◆ **SUPPLIED DATA**
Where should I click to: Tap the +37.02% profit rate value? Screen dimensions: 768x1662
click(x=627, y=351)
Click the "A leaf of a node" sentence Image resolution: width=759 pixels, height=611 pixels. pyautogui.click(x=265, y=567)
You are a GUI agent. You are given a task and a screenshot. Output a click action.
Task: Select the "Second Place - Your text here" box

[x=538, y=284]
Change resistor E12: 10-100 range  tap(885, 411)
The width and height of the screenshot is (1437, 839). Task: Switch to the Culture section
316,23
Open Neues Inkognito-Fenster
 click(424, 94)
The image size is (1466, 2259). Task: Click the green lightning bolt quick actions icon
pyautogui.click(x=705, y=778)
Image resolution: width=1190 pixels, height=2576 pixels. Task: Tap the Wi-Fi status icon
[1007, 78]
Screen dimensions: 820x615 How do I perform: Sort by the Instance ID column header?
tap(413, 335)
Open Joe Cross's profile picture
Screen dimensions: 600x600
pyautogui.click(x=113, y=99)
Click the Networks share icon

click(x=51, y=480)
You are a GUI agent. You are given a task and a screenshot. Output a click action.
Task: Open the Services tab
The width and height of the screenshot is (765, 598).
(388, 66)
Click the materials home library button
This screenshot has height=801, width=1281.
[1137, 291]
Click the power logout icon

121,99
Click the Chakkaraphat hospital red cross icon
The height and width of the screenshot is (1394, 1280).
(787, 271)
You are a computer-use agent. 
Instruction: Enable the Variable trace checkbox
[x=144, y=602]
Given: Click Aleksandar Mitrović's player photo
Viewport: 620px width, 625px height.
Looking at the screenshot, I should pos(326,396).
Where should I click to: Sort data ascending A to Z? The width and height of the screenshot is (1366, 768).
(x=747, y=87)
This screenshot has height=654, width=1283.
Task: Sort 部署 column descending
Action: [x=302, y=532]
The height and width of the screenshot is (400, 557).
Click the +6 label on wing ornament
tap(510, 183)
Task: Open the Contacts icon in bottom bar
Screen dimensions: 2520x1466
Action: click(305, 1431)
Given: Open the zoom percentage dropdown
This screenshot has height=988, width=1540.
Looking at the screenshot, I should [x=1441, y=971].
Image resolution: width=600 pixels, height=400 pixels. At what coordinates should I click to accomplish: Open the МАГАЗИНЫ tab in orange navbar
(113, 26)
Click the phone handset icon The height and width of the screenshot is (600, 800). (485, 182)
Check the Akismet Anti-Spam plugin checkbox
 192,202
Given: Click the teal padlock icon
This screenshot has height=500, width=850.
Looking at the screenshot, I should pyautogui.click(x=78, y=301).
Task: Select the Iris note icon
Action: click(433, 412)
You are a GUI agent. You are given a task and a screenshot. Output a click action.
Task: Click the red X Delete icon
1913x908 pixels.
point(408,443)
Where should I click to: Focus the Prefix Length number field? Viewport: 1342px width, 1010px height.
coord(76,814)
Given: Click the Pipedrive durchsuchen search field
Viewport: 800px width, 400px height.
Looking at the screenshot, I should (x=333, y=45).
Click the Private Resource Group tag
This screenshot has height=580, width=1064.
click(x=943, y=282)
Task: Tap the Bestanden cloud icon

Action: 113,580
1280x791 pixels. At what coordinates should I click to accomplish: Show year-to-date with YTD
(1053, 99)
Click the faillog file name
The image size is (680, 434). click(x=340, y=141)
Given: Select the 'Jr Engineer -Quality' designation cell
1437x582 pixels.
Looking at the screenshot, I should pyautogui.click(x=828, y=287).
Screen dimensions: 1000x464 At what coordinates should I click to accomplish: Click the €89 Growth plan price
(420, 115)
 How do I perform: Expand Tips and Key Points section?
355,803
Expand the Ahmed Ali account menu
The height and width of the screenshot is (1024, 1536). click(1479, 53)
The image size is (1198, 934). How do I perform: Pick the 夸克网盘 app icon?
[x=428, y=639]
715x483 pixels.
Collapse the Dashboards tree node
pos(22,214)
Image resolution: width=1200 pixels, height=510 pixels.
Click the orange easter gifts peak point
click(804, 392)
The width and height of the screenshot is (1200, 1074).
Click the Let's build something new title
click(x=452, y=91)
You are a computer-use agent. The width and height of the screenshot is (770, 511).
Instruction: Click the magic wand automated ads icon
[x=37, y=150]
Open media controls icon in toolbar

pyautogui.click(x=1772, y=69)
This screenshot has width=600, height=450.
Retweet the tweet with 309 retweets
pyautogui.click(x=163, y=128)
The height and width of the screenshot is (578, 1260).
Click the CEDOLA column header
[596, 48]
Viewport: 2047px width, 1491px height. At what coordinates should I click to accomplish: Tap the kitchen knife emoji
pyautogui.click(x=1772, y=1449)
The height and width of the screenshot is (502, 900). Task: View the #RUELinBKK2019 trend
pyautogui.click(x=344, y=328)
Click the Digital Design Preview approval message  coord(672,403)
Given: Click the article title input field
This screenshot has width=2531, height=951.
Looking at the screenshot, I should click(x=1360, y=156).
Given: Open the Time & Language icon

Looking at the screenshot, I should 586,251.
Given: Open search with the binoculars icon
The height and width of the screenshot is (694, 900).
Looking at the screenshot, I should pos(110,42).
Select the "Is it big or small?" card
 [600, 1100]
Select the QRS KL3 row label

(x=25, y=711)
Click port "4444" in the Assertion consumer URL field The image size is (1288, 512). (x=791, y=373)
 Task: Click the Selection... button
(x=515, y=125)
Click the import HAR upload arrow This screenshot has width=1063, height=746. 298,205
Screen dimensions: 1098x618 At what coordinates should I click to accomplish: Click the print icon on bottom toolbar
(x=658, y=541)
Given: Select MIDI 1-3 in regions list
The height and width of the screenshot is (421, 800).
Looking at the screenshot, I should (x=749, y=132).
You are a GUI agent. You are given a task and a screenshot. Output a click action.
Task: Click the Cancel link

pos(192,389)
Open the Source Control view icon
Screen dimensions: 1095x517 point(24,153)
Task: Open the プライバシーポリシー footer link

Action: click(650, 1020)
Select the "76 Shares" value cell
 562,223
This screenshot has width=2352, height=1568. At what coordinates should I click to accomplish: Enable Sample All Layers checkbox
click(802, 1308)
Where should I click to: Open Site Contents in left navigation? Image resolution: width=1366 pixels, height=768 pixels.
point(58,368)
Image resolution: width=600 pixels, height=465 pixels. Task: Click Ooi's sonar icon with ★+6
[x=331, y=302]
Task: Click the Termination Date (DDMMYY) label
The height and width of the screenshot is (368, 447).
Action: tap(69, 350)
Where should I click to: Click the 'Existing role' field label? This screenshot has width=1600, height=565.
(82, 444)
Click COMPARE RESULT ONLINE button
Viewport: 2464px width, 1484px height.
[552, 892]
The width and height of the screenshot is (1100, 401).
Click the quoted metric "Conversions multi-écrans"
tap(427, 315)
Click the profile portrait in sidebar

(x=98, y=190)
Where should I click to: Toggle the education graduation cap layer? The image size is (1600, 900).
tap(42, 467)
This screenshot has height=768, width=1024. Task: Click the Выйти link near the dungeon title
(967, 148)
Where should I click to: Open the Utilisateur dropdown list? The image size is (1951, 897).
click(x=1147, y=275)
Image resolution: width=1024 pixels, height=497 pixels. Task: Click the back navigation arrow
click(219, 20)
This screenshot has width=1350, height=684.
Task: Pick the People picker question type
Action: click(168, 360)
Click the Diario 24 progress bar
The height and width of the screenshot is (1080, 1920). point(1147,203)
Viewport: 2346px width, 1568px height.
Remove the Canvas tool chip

◆ **INSTRUCTION**
Print every row above verbatim, from first to last, with no changes.

◆ **EXERCISE RESPONSE**
Where should I click to: Tap the +37.02% profit rate value? Screen dimensions: 768x1662
click(x=627, y=351)
Click the "A leaf of a node" sentence Image resolution: width=759 pixels, height=611 pixels. pyautogui.click(x=265, y=567)
You are a GUI agent. You are given a task and a screenshot. Output a click action.
Task: Select the "Second Place - Your text here" box

[x=538, y=284]
Change resistor E12: 10-100 range  tap(885, 411)
The width and height of the screenshot is (1437, 839). Task: Switch to the Culture section
316,23
Open Neues Inkognito-Fenster
 click(424, 94)
The image size is (1466, 2259). Task: Click the green lightning bolt quick actions icon
pyautogui.click(x=705, y=778)
Image resolution: width=1190 pixels, height=2576 pixels. Task: Tap the Wi-Fi status icon
[1007, 78]
Screen dimensions: 820x615 How do I perform: Sort by the Instance ID column header?
tap(413, 335)
Open Joe Cross's profile picture
Screen dimensions: 600x600
pyautogui.click(x=113, y=99)
Click the Networks share icon

click(x=51, y=480)
You are a GUI agent. You are given a task and a screenshot. Output a click action.
Task: Open the Services tab
The width and height of the screenshot is (765, 598).
(388, 66)
Click the materials home library button
This screenshot has height=801, width=1281.
[1137, 291]
Click the power logout icon

121,99
Click the Chakkaraphat hospital red cross icon
The height and width of the screenshot is (1394, 1280).
(787, 271)
You are a computer-use agent. 
Instruction: Enable the Variable trace checkbox
[x=144, y=602]
Given: Click Aleksandar Mitrović's player photo
Viewport: 620px width, 625px height.
Looking at the screenshot, I should pos(326,396).
Where should I click to: Sort data ascending A to Z? The width and height of the screenshot is (1366, 768).
(x=747, y=87)
This screenshot has height=654, width=1283.
Task: Sort 部署 column descending
Action: [x=302, y=532]
The height and width of the screenshot is (400, 557).
Click the +6 label on wing ornament
tap(510, 183)
Task: Open the Contacts icon in bottom bar
Screen dimensions: 2520x1466
Action: click(305, 1431)
Given: Open the zoom percentage dropdown
This screenshot has height=988, width=1540.
Looking at the screenshot, I should [x=1441, y=971].
Image resolution: width=600 pixels, height=400 pixels. At what coordinates should I click to accomplish: Open the МАГАЗИНЫ tab in orange navbar
(113, 26)
Click the phone handset icon The height and width of the screenshot is (600, 800). (485, 182)
Check the Akismet Anti-Spam plugin checkbox
 192,202
Given: Click the teal padlock icon
This screenshot has height=500, width=850.
Looking at the screenshot, I should pyautogui.click(x=78, y=301).
Task: Select the Iris note icon
Action: click(433, 412)
You are a GUI agent. You are given a task and a screenshot. Output a click action.
Task: Click the red X Delete icon
1913x908 pixels.
point(408,443)
Where should I click to: Focus the Prefix Length number field? Viewport: 1342px width, 1010px height.
coord(76,814)
Given: Click the Pipedrive durchsuchen search field
Viewport: 800px width, 400px height.
Looking at the screenshot, I should (x=333, y=45).
Click the Private Resource Group tag
This screenshot has height=580, width=1064.
click(x=943, y=282)
Task: Tap the Bestanden cloud icon

Action: 113,580
1280x791 pixels. At what coordinates should I click to accomplish: Show year-to-date with YTD
(1053, 99)
Click the faillog file name
The image size is (680, 434). click(x=340, y=141)
Given: Select the 'Jr Engineer -Quality' designation cell
1437x582 pixels.
Looking at the screenshot, I should pyautogui.click(x=828, y=287).
Screen dimensions: 1000x464 At what coordinates should I click to accomplish: Click the €89 Growth plan price
(420, 115)
 How do I perform: Expand Tips and Key Points section?
355,803
Expand the Ahmed Ali account menu
The height and width of the screenshot is (1024, 1536). click(1479, 53)
The image size is (1198, 934). How do I perform: Pick the 夸克网盘 app icon?
[x=428, y=639]
715x483 pixels.
Collapse the Dashboards tree node
pos(22,214)
Image resolution: width=1200 pixels, height=510 pixels.
Click the orange easter gifts peak point
click(804, 392)
The width and height of the screenshot is (1200, 1074).
Click the Let's build something new title
click(x=452, y=91)
You are a computer-use agent. The width and height of the screenshot is (770, 511).
Instruction: Click the magic wand automated ads icon
[x=37, y=150]
Open media controls icon in toolbar

pyautogui.click(x=1772, y=69)
This screenshot has width=600, height=450.
Retweet the tweet with 309 retweets
pyautogui.click(x=163, y=128)
The height and width of the screenshot is (578, 1260).
Click the CEDOLA column header
[596, 48]
Viewport: 2047px width, 1491px height. At what coordinates should I click to accomplish: Tap the kitchen knife emoji
pyautogui.click(x=1772, y=1449)
The height and width of the screenshot is (502, 900). Task: View the #RUELinBKK2019 trend
pyautogui.click(x=344, y=328)
Click the Digital Design Preview approval message  coord(672,403)
Given: Click the article title input field
This screenshot has width=2531, height=951.
Looking at the screenshot, I should click(x=1360, y=156).
Given: Open the Time & Language icon

Looking at the screenshot, I should 586,251.
Given: Open search with the binoculars icon
The height and width of the screenshot is (694, 900).
Looking at the screenshot, I should pos(110,42).
Select the "Is it big or small?" card
 [600, 1100]
Select the QRS KL3 row label

(x=25, y=711)
Click port "4444" in the Assertion consumer URL field The image size is (1288, 512). (x=791, y=373)
 Task: Click the Selection... button
(x=515, y=125)
Click the import HAR upload arrow This screenshot has width=1063, height=746. 298,205
Screen dimensions: 1098x618 At what coordinates should I click to accomplish: Click the print icon on bottom toolbar
(x=658, y=541)
Given: Select MIDI 1-3 in regions list
The height and width of the screenshot is (421, 800).
Looking at the screenshot, I should (x=749, y=132).
You are a GUI agent. You are given a task and a screenshot. Output a click action.
Task: Click the Cancel link

pos(192,389)
Open the Source Control view icon
Screen dimensions: 1095x517 point(24,153)
Task: Open the プライバシーポリシー footer link

Action: click(650, 1020)
Select the "76 Shares" value cell
 562,223
This screenshot has width=2352, height=1568. At what coordinates should I click to accomplish: Enable Sample All Layers checkbox
click(802, 1308)
Where should I click to: Open Site Contents in left navigation? Image resolution: width=1366 pixels, height=768 pixels.
point(58,368)
Image resolution: width=600 pixels, height=465 pixels. Task: Click Ooi's sonar icon with ★+6
[x=331, y=302]
Task: Click the Termination Date (DDMMYY) label
The height and width of the screenshot is (368, 447).
Action: tap(69, 350)
Where should I click to: Click the 'Existing role' field label? This screenshot has width=1600, height=565.
(82, 444)
Click COMPARE RESULT ONLINE button
Viewport: 2464px width, 1484px height.
[552, 892]
The width and height of the screenshot is (1100, 401).
Click the quoted metric "Conversions multi-écrans"
tap(427, 315)
Click the profile portrait in sidebar

(x=98, y=190)
Where should I click to: Toggle the education graduation cap layer? The image size is (1600, 900).
tap(42, 467)
This screenshot has height=768, width=1024. Task: Click the Выйти link near the dungeon title
(967, 148)
Where should I click to: Open the Utilisateur dropdown list? The image size is (1951, 897).
click(x=1147, y=275)
Image resolution: width=1024 pixels, height=497 pixels. Task: Click the back navigation arrow
click(219, 20)
This screenshot has width=1350, height=684.
Task: Pick the People picker question type
Action: click(168, 360)
Click the Diario 24 progress bar
The height and width of the screenshot is (1080, 1920). point(1147,203)
Viewport: 2346px width, 1568px height.
Remove the Canvas tool chip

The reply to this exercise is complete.